*** Opening ENTRIES SHOWN ***

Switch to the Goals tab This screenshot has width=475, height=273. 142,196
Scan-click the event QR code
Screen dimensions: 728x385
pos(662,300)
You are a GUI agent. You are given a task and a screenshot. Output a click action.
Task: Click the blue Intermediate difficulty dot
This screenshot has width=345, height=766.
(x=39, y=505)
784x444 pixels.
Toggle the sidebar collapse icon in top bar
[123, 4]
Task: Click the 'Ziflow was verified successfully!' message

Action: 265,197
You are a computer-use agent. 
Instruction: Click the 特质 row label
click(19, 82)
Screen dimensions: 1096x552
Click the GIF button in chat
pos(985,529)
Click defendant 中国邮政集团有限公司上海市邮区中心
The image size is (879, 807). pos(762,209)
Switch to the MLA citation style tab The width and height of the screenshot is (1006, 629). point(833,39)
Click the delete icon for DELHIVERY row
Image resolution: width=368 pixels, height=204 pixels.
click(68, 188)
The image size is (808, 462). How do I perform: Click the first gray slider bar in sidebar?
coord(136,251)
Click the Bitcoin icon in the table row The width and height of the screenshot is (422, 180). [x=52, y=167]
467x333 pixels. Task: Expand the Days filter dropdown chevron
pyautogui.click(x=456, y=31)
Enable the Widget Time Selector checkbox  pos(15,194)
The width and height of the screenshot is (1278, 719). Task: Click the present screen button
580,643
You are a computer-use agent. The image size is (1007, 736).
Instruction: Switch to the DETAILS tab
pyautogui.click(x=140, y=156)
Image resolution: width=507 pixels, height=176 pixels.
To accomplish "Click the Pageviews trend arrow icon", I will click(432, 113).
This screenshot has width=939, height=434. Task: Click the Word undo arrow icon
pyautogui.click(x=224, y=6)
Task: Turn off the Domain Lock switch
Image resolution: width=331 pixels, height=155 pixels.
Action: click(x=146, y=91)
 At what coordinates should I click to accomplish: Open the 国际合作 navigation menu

*** Closing ENTRIES SHOWN ***

▶ **WHAT YOU HAVE TO DO**: Each record must appear again, word for word.

▶ **REPLY TO THE EXERCISE**:
Switch to the Goals tab This screenshot has width=475, height=273. 142,196
Scan-click the event QR code
Screen dimensions: 728x385
pos(662,300)
You are a GUI agent. You are given a task and a screenshot. Output a click action.
Task: Click the blue Intermediate difficulty dot
This screenshot has width=345, height=766.
(x=39, y=505)
784x444 pixels.
Toggle the sidebar collapse icon in top bar
[123, 4]
Task: Click the 'Ziflow was verified successfully!' message

Action: 265,197
You are a computer-use agent. 
Instruction: Click the 特质 row label
click(19, 82)
Screen dimensions: 1096x552
Click the GIF button in chat
pos(985,529)
Click defendant 中国邮政集团有限公司上海市邮区中心
The image size is (879, 807). pos(762,209)
Switch to the MLA citation style tab The width and height of the screenshot is (1006, 629). point(833,39)
Click the delete icon for DELHIVERY row
Image resolution: width=368 pixels, height=204 pixels.
click(68, 188)
The image size is (808, 462). How do I perform: Click the first gray slider bar in sidebar?
coord(136,251)
Click the Bitcoin icon in the table row The width and height of the screenshot is (422, 180). [x=52, y=167]
467x333 pixels. Task: Expand the Days filter dropdown chevron
pyautogui.click(x=456, y=31)
Enable the Widget Time Selector checkbox  pos(15,194)
The width and height of the screenshot is (1278, 719). Task: Click the present screen button
580,643
You are a computer-use agent. The image size is (1007, 736).
Instruction: Switch to the DETAILS tab
pyautogui.click(x=140, y=156)
Image resolution: width=507 pixels, height=176 pixels.
To accomplish "Click the Pageviews trend arrow icon", I will click(432, 113).
This screenshot has width=939, height=434. Task: Click the Word undo arrow icon
pyautogui.click(x=224, y=6)
Task: Turn off the Domain Lock switch
Image resolution: width=331 pixels, height=155 pixels.
Action: click(x=146, y=91)
 At what coordinates should I click to accomplish: Open the 国际合作 navigation menu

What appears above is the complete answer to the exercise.